Moreover, had the Legislature intended to allow losses from a prior year, it would have done so by including a specific provision to that effect. Income taxes are annual exactions imposing tax on some measurement of income for each taxable year. New Colonial Ice Co. v. Helvering, 292 U.S. 435, 440, 54 S. Ct. 788, 790, 78 L. Ed. 2d 1348, 1352 (1934). Absent a statutory provision allowing a carryover of losses from a prior year, there is no basis for inferring such an allowance from a general term permitting "net gains" to be offset by "net losses". Ibid. See Patten Fine Papers, Inc. v. Commissioner, 249 F.2d 776, 779-80 (7th Cir. 1957). Under the Internal Revenue Code, for instance, it is only by virtue of section 1212(b) that individual taxpayers may deduct in the current year under section 165(f) a capital loss incurred in a prior year. Section 1212(b) provides in pertinent part:
If a taxpayer other than a corporation has a net capital loss for any taxable year-
(A) the excess of the net short-term capital loss over the net long-term capital gain for such year shall be a short-term capital loss in the succeeding taxable year, and
(B) the excess of the net long-term capital loss over the net short-term capital gain for such year shall be a long-term capital loss in the succeeding taxable year.
[I.R.C. § 1212(b).]
The Gross Income Tax Act contains no provision analogous to I.R.C. § 1212(b). Unless some other provision mandates the recognition of capital loss carryovers, plaintiff's argument must fail.

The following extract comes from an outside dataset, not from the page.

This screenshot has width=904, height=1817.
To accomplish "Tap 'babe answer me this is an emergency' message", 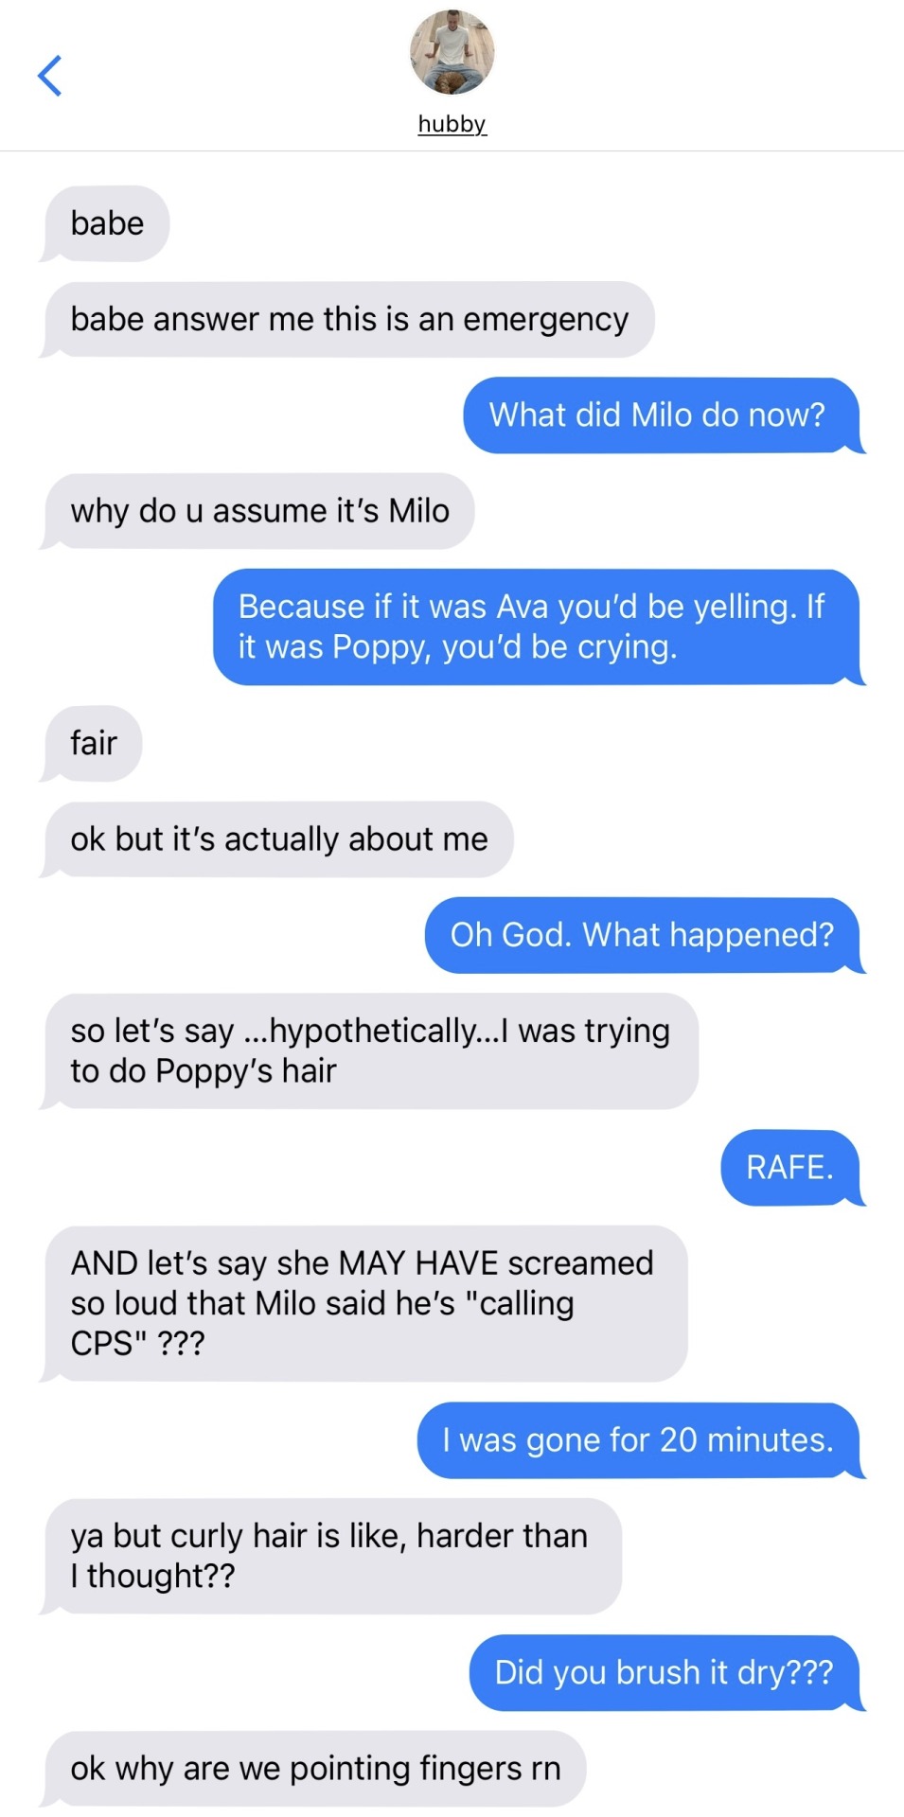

Plaintiff points to the reference in N.J.S.A. 54A:5-1.c to federal income tax accounting methods as providing the necessary authorization. According to plaintiff, as construed in Baldwin, the reference to federal income tax accounting methods incorporates all the substantive provisions of the Internal Revenue Code relating to gains and losses.

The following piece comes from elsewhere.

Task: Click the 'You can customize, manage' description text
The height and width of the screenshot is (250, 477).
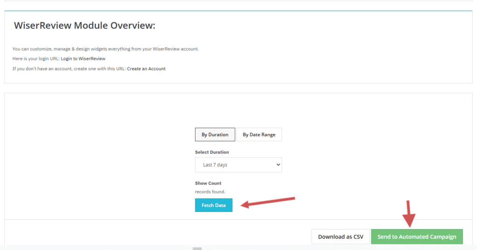Action: coord(105,49)
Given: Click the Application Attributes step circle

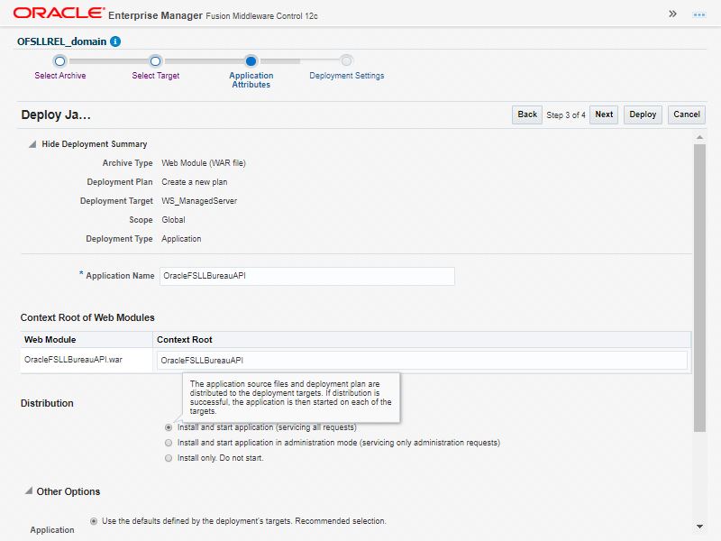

Plaintiff's argument proves too much. If plaintiff were correct, there would be no need for the additional provisions of N.J.S.A. 54A:5-1.c. The first of these provisions states that, "The term 'net gains or net income' shall not include gains or income from transactions to the extent to which nonrecognition is allowed for federal income tax purposes." There would be no need to specify that gains not recognized for federal income tax purposes are not recognized for New Jersey purposes if the same result had already been achieved by reference to "the method of accounting allowed for federal income tax purposes." Nor would there be any need for the further provision in N.J.S.A. 54A:5-1.c which excludes reorganization exchanges from the definition of "sale, exchange or other Disposition." Nonrecognition of gain or loss to individuals from reorganization exchanges is provided for by I.R.C. § 354(a), and reorganization exchanges are defined in I.R.C. § 368.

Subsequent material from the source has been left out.